A flesh-eating parasite that was eradicated from the United States more than four decades ago has been confirmed on American soil for the first time since 1966 — triggering a quarantine zone in Texas and raising alarm across the country’s multi-billion dollar livestock industry.
The New World Screwworm, a parasitic fly whose larvae burrow into living tissue and consume their host from the inside, has been detected in a three-week-old calf in LaPryor, Texas, approximately 50 miles from the Mexican border. Agriculture Secretary Brooke Rollins confirmed the case and said a 12-mile quarantine zone had been established, prohibiting the movement of any warm-blooded animal — including pets — outside the zone without a prior inspection.
The parasite’s method of attack is as effective as it is disturbing. A female screwworm fly lays between 200 and 300 eggs at a time in an open wound or body orifice — attracted by the scent of exposed tissue — with entry points as small as a tick bite, a newborn’s navel or a nasal passage, according to the Texas Parks and Wildlife Department. The eggs hatch within hours into larvae that bore into the flesh in a corkscrew motion, consuming living tissue as they go. A single female can lay as many as 3,000 eggs over her lifetime. If left untreated, infestations lead to deep, painful wounds, severe infection and frequently death.
The parasite has been advancing northward through Mexico for the past year, with cases confirmed as close as 25 miles from the US border in the days before the Texas detection. Rollins had held an online news conference just 24 hours before the confirmation to outline the USDA’s containment efforts, which have included dropping millions of sterile screwworm flies across the region to mate with wild females — the same method used to successfully eradicate the parasite the first time around.
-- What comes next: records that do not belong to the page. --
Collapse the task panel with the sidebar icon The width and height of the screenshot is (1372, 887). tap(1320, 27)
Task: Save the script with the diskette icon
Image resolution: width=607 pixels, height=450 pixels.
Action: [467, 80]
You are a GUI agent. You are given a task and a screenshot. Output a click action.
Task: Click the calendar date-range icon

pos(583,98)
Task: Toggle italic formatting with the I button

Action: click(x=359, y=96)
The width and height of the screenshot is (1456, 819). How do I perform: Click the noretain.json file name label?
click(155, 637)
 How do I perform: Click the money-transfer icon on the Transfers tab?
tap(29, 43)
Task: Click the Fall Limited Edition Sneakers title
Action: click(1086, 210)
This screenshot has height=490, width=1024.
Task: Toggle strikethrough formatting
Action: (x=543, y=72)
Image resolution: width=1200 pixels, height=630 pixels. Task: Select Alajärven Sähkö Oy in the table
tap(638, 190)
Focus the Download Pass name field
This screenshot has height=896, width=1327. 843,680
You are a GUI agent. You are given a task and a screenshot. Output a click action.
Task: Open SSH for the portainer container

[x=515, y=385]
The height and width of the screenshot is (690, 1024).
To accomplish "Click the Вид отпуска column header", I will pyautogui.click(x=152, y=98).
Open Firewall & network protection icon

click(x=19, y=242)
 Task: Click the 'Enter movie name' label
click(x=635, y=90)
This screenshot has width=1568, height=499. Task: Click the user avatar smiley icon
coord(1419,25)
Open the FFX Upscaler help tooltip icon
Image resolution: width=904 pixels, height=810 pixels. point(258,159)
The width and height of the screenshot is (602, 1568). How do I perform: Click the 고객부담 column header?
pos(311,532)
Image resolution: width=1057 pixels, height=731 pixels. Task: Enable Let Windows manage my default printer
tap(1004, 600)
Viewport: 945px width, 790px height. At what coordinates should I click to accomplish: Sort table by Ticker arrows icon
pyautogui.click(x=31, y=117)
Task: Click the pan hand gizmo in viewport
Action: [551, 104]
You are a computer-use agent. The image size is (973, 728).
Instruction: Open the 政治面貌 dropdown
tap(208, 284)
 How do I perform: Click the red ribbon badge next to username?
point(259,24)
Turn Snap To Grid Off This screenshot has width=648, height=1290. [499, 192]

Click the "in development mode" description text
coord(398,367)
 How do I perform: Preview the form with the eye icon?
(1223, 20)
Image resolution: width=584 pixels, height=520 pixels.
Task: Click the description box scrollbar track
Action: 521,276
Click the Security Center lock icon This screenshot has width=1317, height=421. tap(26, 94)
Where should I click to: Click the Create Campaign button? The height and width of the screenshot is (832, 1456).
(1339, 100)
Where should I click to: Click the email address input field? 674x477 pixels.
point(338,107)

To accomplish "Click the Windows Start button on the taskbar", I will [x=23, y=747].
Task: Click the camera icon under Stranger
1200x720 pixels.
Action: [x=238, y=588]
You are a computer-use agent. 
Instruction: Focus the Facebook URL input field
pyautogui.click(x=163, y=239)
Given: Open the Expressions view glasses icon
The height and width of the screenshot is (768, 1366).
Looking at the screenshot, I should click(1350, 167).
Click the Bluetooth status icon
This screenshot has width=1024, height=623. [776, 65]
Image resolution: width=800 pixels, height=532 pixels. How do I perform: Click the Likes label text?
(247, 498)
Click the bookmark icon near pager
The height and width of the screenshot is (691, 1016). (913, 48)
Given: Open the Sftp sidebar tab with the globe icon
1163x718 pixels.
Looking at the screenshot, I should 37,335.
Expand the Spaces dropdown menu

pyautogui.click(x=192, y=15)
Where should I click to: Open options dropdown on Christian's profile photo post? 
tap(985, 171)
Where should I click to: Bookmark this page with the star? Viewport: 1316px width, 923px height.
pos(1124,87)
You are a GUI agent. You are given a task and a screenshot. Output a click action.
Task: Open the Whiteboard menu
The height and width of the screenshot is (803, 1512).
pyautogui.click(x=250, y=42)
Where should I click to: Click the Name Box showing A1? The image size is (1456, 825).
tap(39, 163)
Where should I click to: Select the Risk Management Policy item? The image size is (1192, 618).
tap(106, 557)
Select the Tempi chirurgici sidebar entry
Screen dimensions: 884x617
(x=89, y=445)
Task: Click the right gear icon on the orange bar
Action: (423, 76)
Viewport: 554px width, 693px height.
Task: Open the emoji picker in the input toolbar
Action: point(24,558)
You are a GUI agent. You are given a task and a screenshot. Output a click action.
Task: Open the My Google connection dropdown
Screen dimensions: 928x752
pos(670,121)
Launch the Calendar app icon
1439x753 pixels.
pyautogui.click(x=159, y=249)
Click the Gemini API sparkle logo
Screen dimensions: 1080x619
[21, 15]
Despite the confirmed case, Rollins said the USDA was “confident there is no threat of mass infestation” and that there was “no reason to believe this incursion will result in the establishment of the pest in our country.”
Texas Governor Greg Abbott had already issued a disaster declaration in February as the threat drew closer, granting the state greater authority and resources to respond. Texas Agriculture Commissioner Sid Miller urged ranchers and families along the southern border to remain vigilant and inspect all warm-blooded animals immediately if larvae infestation was suspected. “The New World Screwworm is inching closer to Texas each and every day, and we must be proactive in responding to this threat,” he said.
The economic stakes are significant. When screwworms were a major problem in the United States before their eradication, they cost the country $200 million — the equivalent of approximately $1.8 billion today — in livestock losses.
The detection in Texas is not the only recent alert. In February, the Florida Department of Agriculture found larvae in an open wound on a horse imported from Argentina. The animal was immediately quarantined. Florida officials warned that the screwworm’s return “would pose a serious threat to livestock, wildlife, and domestic animals, particularly in states like Florida with warm climates and abundant animal populations.” Miller sought to reassure the public that the Florida case did not constitute evidence of a domestic outbreak, noting it had been caught during a routine inspection of an imported animal.
While the primary threat is to livestock, the parasite can infest humans. A 2024 case in Maryland involved a patient who had recently returned from El Salvador with an active infestation — the first such case reported in a traveller arriving from a country experiencing an outbreak, according to the Department of Health and Human Services, which stressed the risk to the general public remained “very low.” KHOU 11 reported the figures on the fly’s reproductive capacity.
The screwworm was officially eradicated from the United States in 1966 following a decades-long programme. Its reappearance, even in a single confirmed case, has placed agricultural authorities across the southern states on high alert.